═══ Data provided

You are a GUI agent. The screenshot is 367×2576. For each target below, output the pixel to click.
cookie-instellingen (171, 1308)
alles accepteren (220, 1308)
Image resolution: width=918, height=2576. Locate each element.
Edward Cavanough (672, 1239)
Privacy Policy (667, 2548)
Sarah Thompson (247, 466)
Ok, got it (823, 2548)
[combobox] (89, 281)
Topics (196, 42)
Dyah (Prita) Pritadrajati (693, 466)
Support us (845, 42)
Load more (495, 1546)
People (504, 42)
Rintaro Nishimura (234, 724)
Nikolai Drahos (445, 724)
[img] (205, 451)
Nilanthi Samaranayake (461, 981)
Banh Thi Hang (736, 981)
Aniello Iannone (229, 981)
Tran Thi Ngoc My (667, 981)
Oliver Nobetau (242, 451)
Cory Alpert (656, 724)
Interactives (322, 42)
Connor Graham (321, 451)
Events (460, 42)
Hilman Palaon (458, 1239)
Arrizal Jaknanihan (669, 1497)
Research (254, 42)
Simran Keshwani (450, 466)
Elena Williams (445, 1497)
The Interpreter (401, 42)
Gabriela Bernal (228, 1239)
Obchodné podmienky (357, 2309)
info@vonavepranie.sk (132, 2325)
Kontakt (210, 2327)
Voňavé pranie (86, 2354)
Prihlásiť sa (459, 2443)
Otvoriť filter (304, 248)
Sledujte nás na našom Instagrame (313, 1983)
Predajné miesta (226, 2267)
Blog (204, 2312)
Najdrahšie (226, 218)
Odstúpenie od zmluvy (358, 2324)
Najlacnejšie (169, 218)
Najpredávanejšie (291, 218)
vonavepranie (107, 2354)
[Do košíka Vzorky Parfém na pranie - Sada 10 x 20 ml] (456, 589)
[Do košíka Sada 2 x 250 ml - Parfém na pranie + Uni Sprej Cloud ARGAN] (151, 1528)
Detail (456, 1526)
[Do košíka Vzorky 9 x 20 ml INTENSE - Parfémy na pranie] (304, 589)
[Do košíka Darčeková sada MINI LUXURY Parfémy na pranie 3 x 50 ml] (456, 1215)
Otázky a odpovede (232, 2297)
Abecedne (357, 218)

══════

## Exercise instructions
From the start of the data to the line that holds "Gabriela Bernal (228, 1239)", retype each line exactly, with both ends included.

## Task result
You are a GUI agent. The screenshot is 367×2576. For each target below, output the pixel to click.
cookie-instellingen (171, 1308)
alles accepteren (220, 1308)
Image resolution: width=918, height=2576. Locate each element.
Edward Cavanough (672, 1239)
Privacy Policy (667, 2548)
Sarah Thompson (247, 466)
Ok, got it (823, 2548)
[combobox] (89, 281)
Topics (196, 42)
Dyah (Prita) Pritadrajati (693, 466)
Support us (845, 42)
Load more (495, 1546)
People (504, 42)
Rintaro Nishimura (234, 724)
Nikolai Drahos (445, 724)
[img] (205, 451)
Nilanthi Samaranayake (461, 981)
Banh Thi Hang (736, 981)
Aniello Iannone (229, 981)
Tran Thi Ngoc My (667, 981)
Oliver Nobetau (242, 451)
Cory Alpert (656, 724)
Interactives (322, 42)
Connor Graham (321, 451)
Events (460, 42)
Hilman Palaon (458, 1239)
Arrizal Jaknanihan (669, 1497)
Research (254, 42)
Simran Keshwani (450, 466)
Elena Williams (445, 1497)
The Interpreter (401, 42)
Gabriela Bernal (228, 1239)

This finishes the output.